L’interview de Saïd Boumazoughe parue ce week-end dans le journal De Morgen a été une bouffée d’oxygène. Sa vision de la réalité et de cette crise me donne de l’espoir et de l’inspiration. Moi qui habite le centre-ville d’Anvers, j’apprends que non loin de là, dans le Kiel, 150 personnes font la queue auprès d’une banque alimentaire. Moi qui suis née en Belgique, je découvre ce que c’est de grandir lorsque l’on est issu de l’immigration. Moi qui ne prie aucun Dieu, ne pratique aucun rituel ou croyance, j’entrevois les contours de l’islam. Saïd s’exprime prudemment : « Je ne veux pas être un ambassadeur de l’islam, mais je ne sais que nous devons encore construire de nombreux ponts. » Il assure ses arrières, conscient des réactions que peuvent susciter les déclarations sur la diversité, la différence.
À mon sens, cette crise ne porte pas sur la volonté de quelques leaders politiques de susciter l’adhésion. Pas plus que sur quelques diapositives schématiques. Et encore moins sur la question de savoir qui doit payer pour qui, qui marque des « points » en politique ou ce qui oppose les Wallons et les Flamands. Pas du tout. Cette crise nous fait prendre conscience que nous pouvons aller à la rencontre de l’autre. Qu’ensemble, nous avons l’opportunité de réfléchir, méditer, philosopher – et pourquoi pas, prier. D’envisager comment nous pouvons nous encourager, gérer la peur, le changement, la solitude, la perte et le manque. Comment nous pouvons nous serrer les coudes aussi. Il est temps, plus que jamais, d’écouter ceux qui élargissent notre champ d’horizon.

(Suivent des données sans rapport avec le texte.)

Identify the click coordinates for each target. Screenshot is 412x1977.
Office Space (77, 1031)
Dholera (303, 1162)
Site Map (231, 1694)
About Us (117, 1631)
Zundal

Saïd a aussi évoqué sa grand-mère, une aïssawiyya, une conteuse d’histoires soufie. « Son visage est recouvert de tatouages. Elle est assez spirituelle, c’est une guérisseuse. » Elle raconte des histoires en frappant sur un tambour. Quelles sont ses histoires ? Sur quel rythme les conte-t-elle ? À quoi ressemblent ses tatouages ? Quels maux soigne-t-elle ? Voilà ce que j’aimerais savoir. Il est important d’écouter ceux qui redessinent l’avenir, qui mettent en lumière des récits encore inconnus pour nous, qui prononcent des mots dont nous ne connaissons pas la signification. Ces personnes nourrissent notre joie de vivre et non nos peurs. C’est là notre salut ! Accueillons une langue unificatrice, ayons confiance dans la diversité. Saïd a cité Marc Van Ranst qui a déclaré : « le ramadan est une période importante pour une grande partie de nos gens ». Pas « ces gens », mais « nos gens ».
Tout est dit. Il s’agit de « nos gens » sans aucune exclusive. Je remercie Saïd Boumazoughe et Marc Van Ranst. Et tant que j’y suis, je remercie aussi Sophie Wilmès, qui met son égo politique de côté au profit de la résolution de la crise, qui s’excuse quand quelque chose ne fonctionne pas et a la capacité de rassembler.